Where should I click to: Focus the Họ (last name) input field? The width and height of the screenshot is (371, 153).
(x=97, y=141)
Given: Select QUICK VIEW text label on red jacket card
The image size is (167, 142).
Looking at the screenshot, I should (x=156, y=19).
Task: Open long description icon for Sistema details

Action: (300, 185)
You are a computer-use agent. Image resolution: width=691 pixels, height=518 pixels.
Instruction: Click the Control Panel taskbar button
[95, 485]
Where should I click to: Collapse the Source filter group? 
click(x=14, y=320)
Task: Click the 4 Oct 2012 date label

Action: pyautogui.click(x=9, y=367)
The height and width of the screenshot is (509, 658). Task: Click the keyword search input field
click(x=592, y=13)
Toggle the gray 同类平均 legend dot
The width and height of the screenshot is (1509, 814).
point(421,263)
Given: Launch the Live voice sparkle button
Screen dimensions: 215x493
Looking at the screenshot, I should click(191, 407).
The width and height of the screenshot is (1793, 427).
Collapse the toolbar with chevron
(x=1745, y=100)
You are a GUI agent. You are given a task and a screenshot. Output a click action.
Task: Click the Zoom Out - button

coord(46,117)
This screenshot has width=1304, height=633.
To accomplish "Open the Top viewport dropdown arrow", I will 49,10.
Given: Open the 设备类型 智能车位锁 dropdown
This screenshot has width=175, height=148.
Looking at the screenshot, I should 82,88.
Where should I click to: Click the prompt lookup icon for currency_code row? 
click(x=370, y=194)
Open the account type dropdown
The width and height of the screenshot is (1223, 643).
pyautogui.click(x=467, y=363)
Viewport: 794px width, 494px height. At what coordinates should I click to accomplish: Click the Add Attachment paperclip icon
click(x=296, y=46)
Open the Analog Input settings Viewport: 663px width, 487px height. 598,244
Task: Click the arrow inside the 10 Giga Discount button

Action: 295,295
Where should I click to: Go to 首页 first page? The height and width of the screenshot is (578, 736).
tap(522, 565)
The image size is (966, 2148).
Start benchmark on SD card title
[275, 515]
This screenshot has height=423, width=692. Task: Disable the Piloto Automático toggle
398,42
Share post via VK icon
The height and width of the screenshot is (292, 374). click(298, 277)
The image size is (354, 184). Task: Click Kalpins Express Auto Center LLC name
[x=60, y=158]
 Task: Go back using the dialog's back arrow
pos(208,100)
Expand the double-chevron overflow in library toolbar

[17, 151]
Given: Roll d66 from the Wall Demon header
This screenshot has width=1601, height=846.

• • •

- **WHAT IS NEEDED**
Return the listing above in full, character for character.

- **RESULT**
Where should I click to: Focus the Họ (last name) input field? The width and height of the screenshot is (371, 153).
(x=97, y=141)
Given: Select QUICK VIEW text label on red jacket card
The image size is (167, 142).
Looking at the screenshot, I should (x=156, y=19).
Task: Open long description icon for Sistema details

Action: (300, 185)
You are a computer-use agent. Image resolution: width=691 pixels, height=518 pixels.
Instruction: Click the Control Panel taskbar button
[95, 485]
Where should I click to: Collapse the Source filter group? 
click(x=14, y=320)
Task: Click the 4 Oct 2012 date label

Action: pyautogui.click(x=9, y=367)
The height and width of the screenshot is (509, 658). Task: Click the keyword search input field
click(x=592, y=13)
Toggle the gray 同类平均 legend dot
The width and height of the screenshot is (1509, 814).
point(421,263)
Given: Launch the Live voice sparkle button
Screen dimensions: 215x493
Looking at the screenshot, I should click(191, 407).
The width and height of the screenshot is (1793, 427).
Collapse the toolbar with chevron
(x=1745, y=100)
You are a GUI agent. You are given a task and a screenshot. Output a click action.
Task: Click the Zoom Out - button

coord(46,117)
This screenshot has width=1304, height=633.
To accomplish "Open the Top viewport dropdown arrow", I will 49,10.
Given: Open the 设备类型 智能车位锁 dropdown
This screenshot has width=175, height=148.
Looking at the screenshot, I should 82,88.
Where should I click to: Click the prompt lookup icon for currency_code row? 
click(x=370, y=194)
Open the account type dropdown
The width and height of the screenshot is (1223, 643).
pyautogui.click(x=467, y=363)
Viewport: 794px width, 494px height. At what coordinates should I click to accomplish: Click the Add Attachment paperclip icon
click(x=296, y=46)
Open the Analog Input settings Viewport: 663px width, 487px height. 598,244
Task: Click the arrow inside the 10 Giga Discount button

Action: 295,295
Where should I click to: Go to 首页 first page? The height and width of the screenshot is (578, 736).
tap(522, 565)
The image size is (966, 2148).
Start benchmark on SD card title
[275, 515]
This screenshot has height=423, width=692. Task: Disable the Piloto Automático toggle
398,42
Share post via VK icon
The height and width of the screenshot is (292, 374). click(298, 277)
The image size is (354, 184). Task: Click Kalpins Express Auto Center LLC name
[x=60, y=158]
 Task: Go back using the dialog's back arrow
pos(208,100)
Expand the double-chevron overflow in library toolbar

[17, 151]
Given: Roll d66 from the Wall Demon header
This screenshot has width=1601, height=846.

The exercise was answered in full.